Nicholson, BGM
(1892 - 1918)
Key Facts
DATE OF BIRTH:
26th September 1892
YEARS ATTENDED THE COLLEGE:
1907 - 1909
HOME ADDRESS WHEN AT THE COLLEGE:
3 High View Park Gardens, West Norwood
REGIMENT
13th Battalion, Northumberland Fusiliers
FINAL RANK:
Lieutenant
DATE OF DEATH:
29th October 1918
AGE AT DEATH:
26
WHERE HE DIED (or was wounded)
Lincoln
LOCATION OF GRAVE OR MEMORIAL:
Hanwell (City of Westminster) Cemetery. R. 3845.
Lieutenant Bernard George Maurice Nicholson
Born on September 26th 1892, Bernard was the youngest of three surviving children of railway worker George Nicholson and his wife, Anna.
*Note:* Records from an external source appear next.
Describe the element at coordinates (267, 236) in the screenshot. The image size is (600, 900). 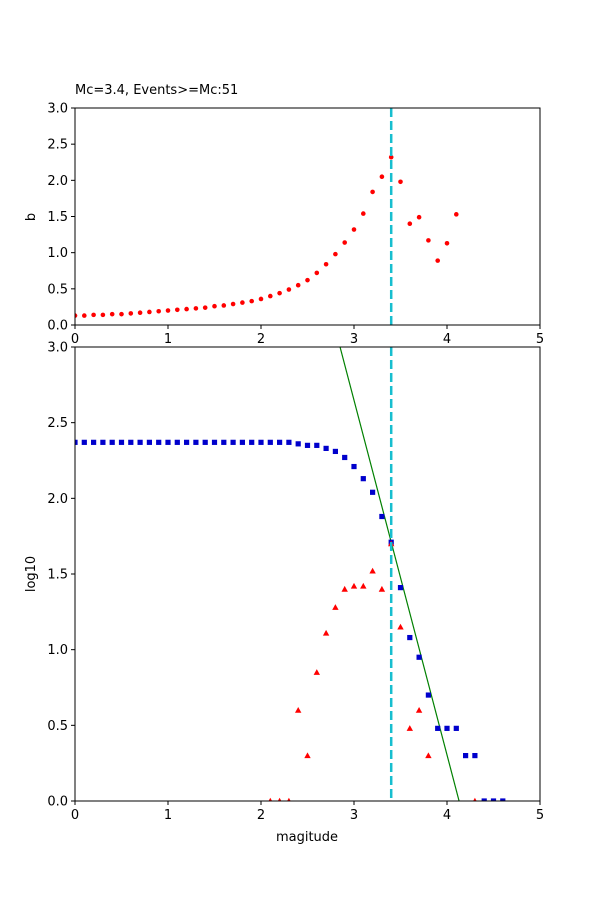
I see `top-plot-points` at that location.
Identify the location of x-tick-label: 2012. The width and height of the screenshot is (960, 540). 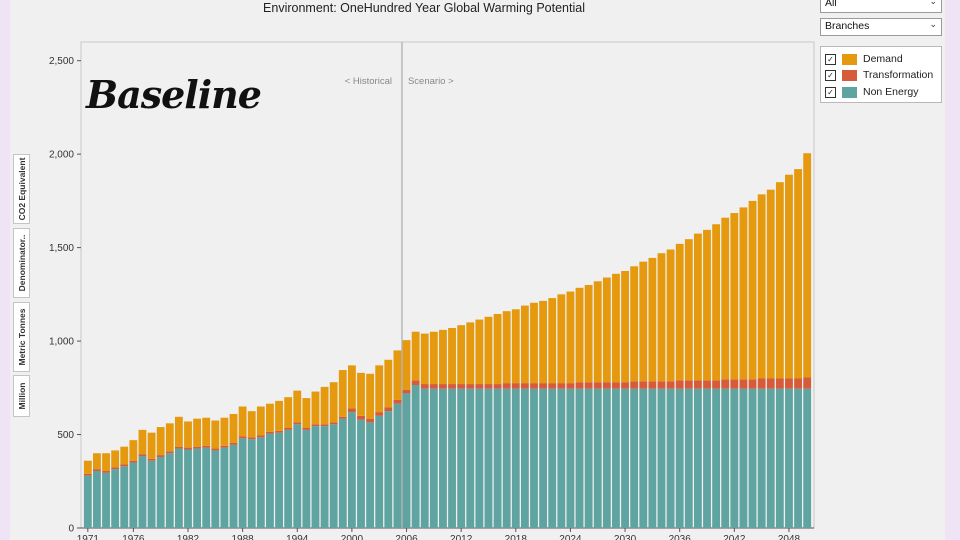
(462, 537).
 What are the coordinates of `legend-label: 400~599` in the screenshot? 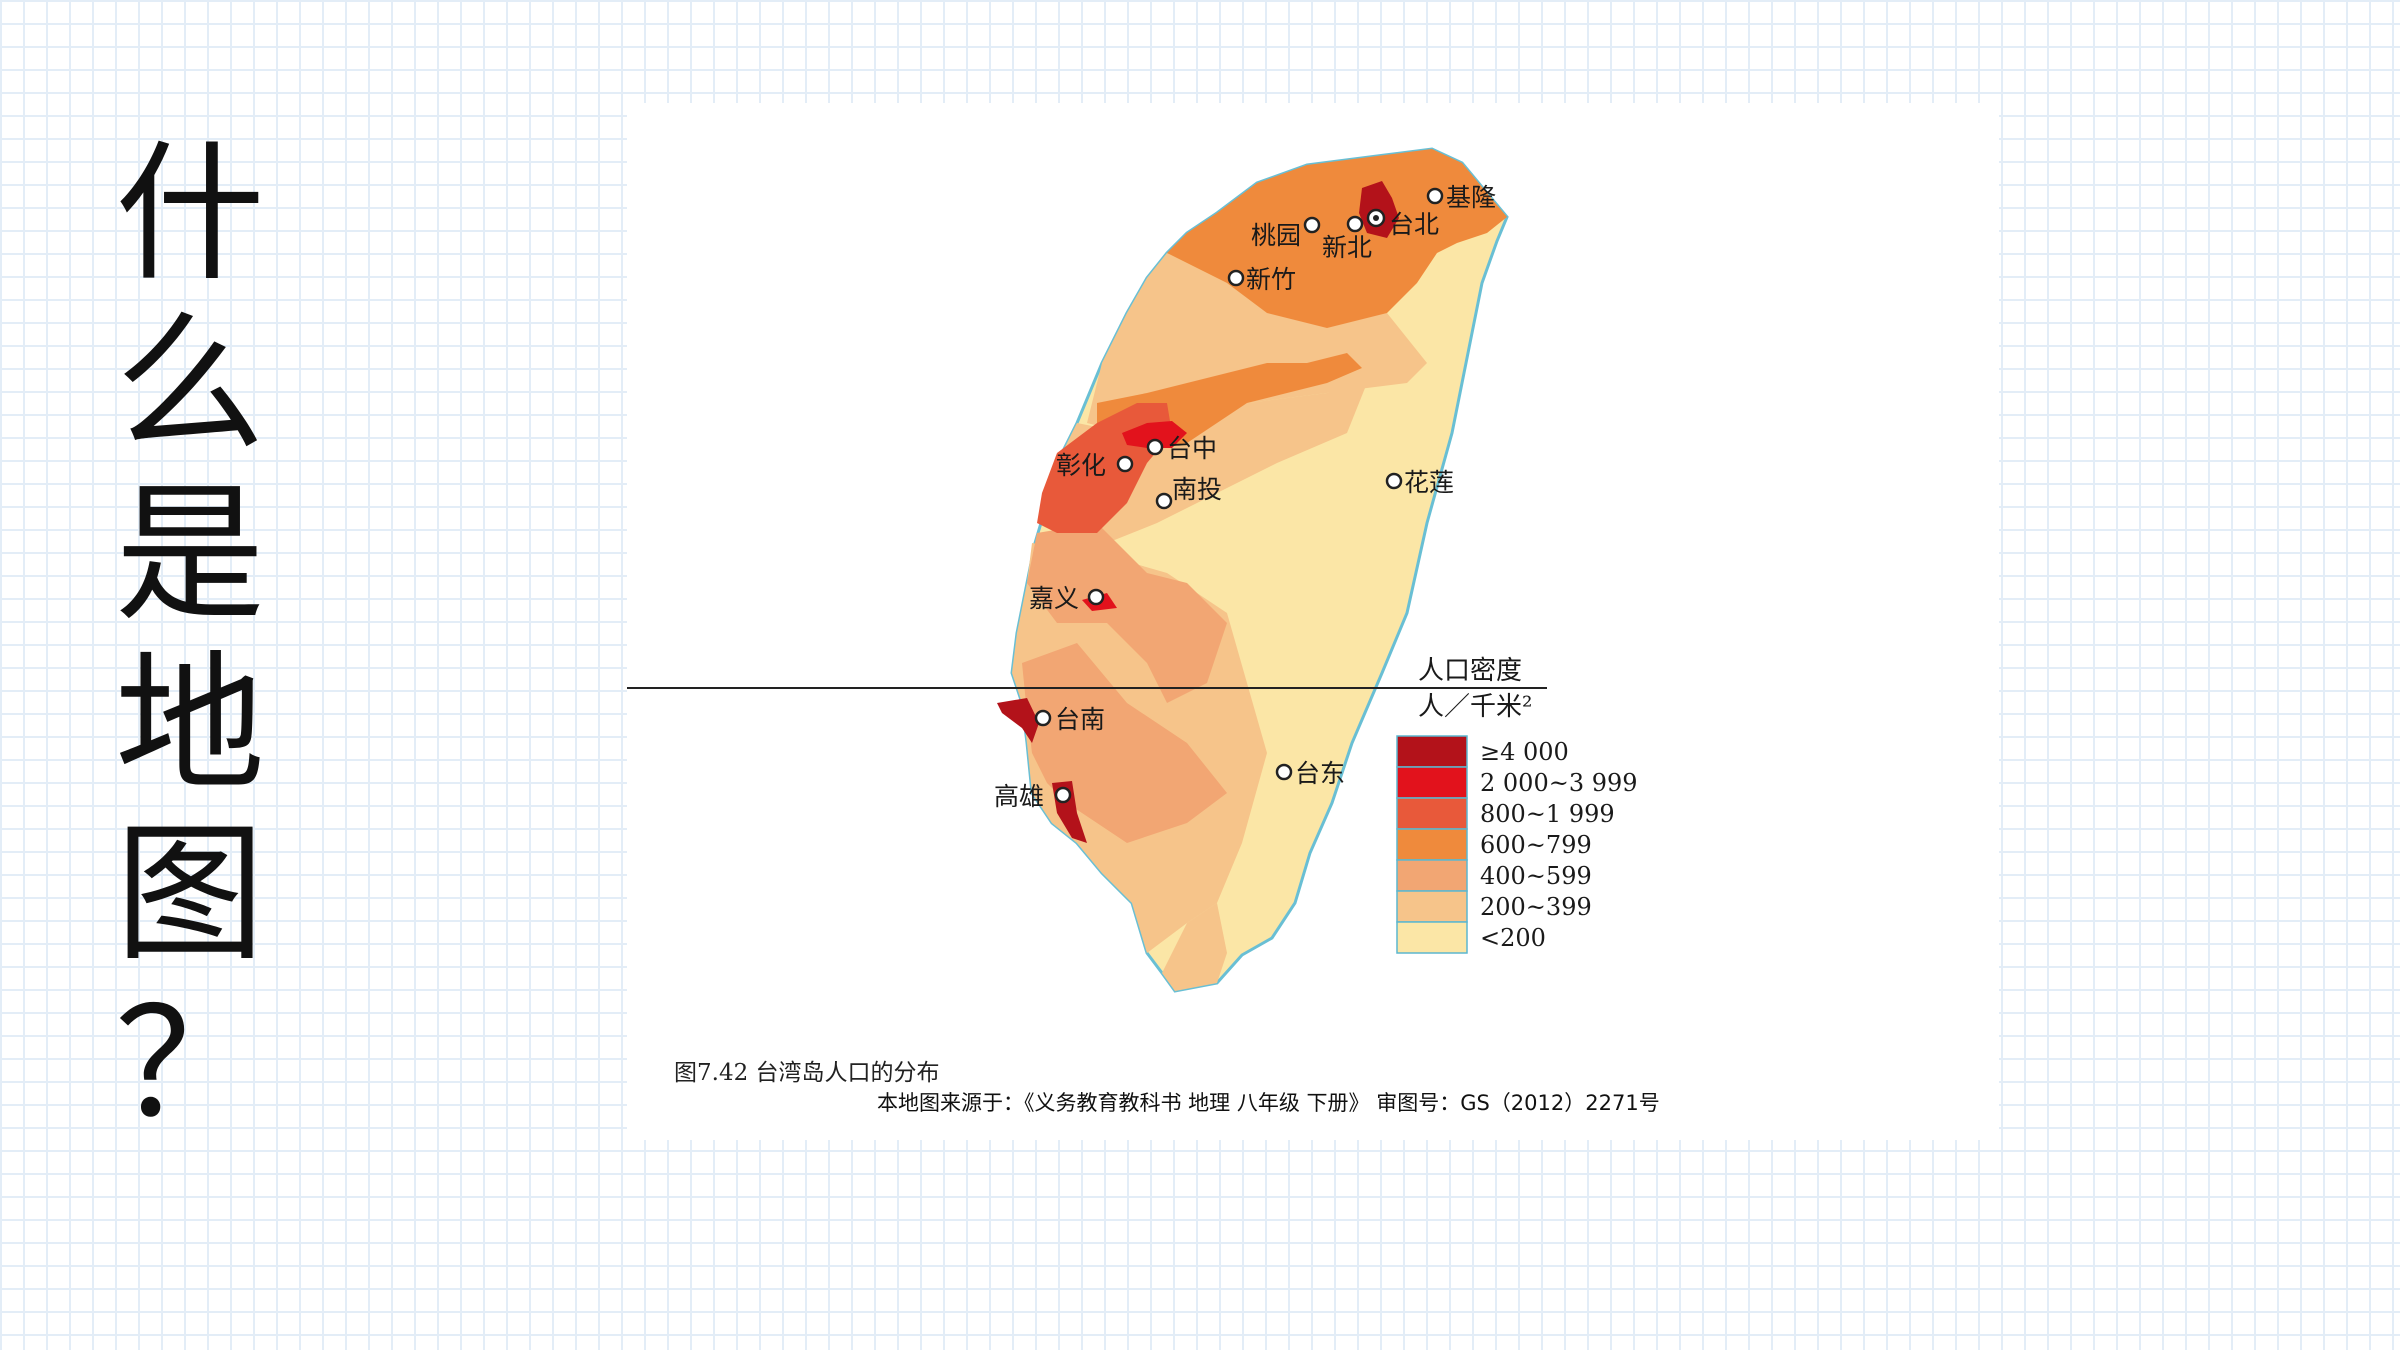 It's located at (1536, 876).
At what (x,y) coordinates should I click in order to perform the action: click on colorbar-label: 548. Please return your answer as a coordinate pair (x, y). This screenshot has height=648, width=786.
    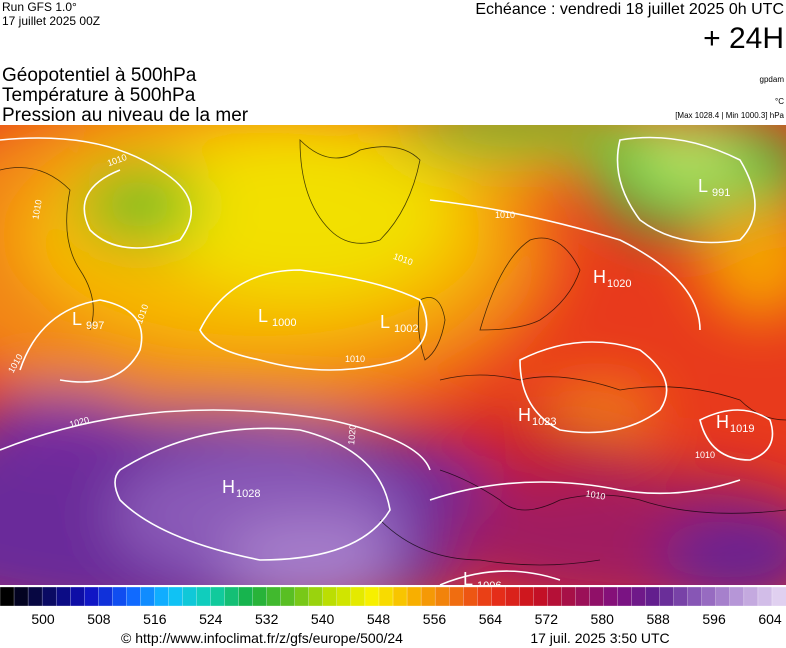
    Looking at the image, I should click on (379, 619).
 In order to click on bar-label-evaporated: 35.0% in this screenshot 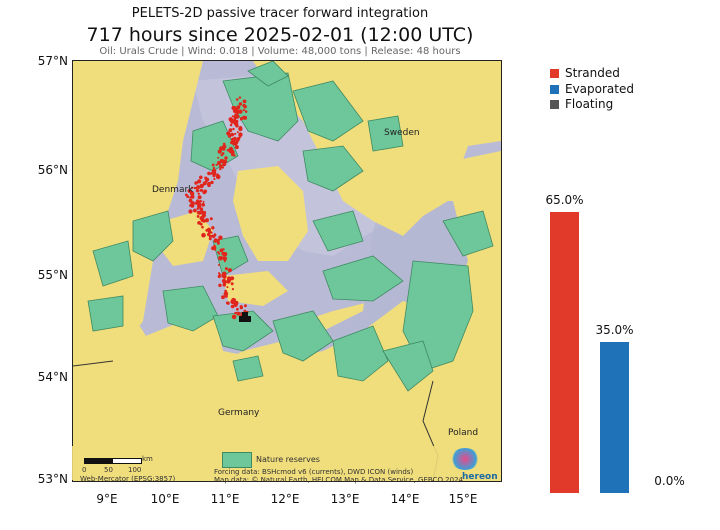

He joined Dulwich in September 1907, two years after his elder brother, Geoffrey, had left, and went on to be at the College for the next two and a half years, leaving at Christmas 1909. During his final autumn he was in the Modern Lower Fourth, and also a regular player for the 2nd XV. After finishing school, he went on to work as a clerk at a private mental institution.
On September 2nd 1914, around a month after war had been declared, Bernard enlisted in the Artists Rifles, along with his friend and fellow OA, Claude Kidd. After a year’s service, much of it spent training, he was given a commission in the Northumberland Fusiliers, otherwise known as the ‘Fighting Fifth’, the following October. He went on to serve at Armentieres, Buire & Meaulte, before a serious injury sustained at Fricourt during the first day of the Somme resulted in him being invalided back to England. That November he was posted to the 4th Training Reserve Battalion, based in Staffordshire, before rejoining his regiment in France early the following year. After spending the early part of 1917 on the front line, Bernard was promoted to Lieutenant that July. For the rest of the year he was in and out of the trenches on a regular basis, seeing his most prolonged period of action at Poelcappelle that October, during the Third Battle of Ypres. In January 1918 he returned to England, and was attached to the Hampshire Cyclist Battalion, working on the coastal defences in Lincolnshire. Not long afterwards he contracted septic pneumonia, and after an extended battle with the illness ultimately passed away, on October 29th 1918, in a hospital in Lincoln.